**What the task requires**
Go through the following data and transcribe exactly the stretch of lines from the one holding "The width and" to the one holding "The image size is (1897, 920).", both included.

**Exercise material**
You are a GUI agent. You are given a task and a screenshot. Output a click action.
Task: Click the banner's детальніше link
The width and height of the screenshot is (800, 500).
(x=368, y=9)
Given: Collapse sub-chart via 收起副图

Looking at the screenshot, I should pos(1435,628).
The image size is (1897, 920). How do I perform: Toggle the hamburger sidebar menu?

...

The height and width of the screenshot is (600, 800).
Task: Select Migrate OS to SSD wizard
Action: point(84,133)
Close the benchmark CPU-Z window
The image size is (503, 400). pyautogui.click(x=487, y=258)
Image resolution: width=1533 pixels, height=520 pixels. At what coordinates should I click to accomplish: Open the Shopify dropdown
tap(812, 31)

**Response area**
The width and height of the screenshot is (800, 500).
(x=368, y=9)
Given: Collapse sub-chart via 收起副图

Looking at the screenshot, I should pos(1435,628).
The image size is (1897, 920). How do I perform: Toggle the hamburger sidebar menu?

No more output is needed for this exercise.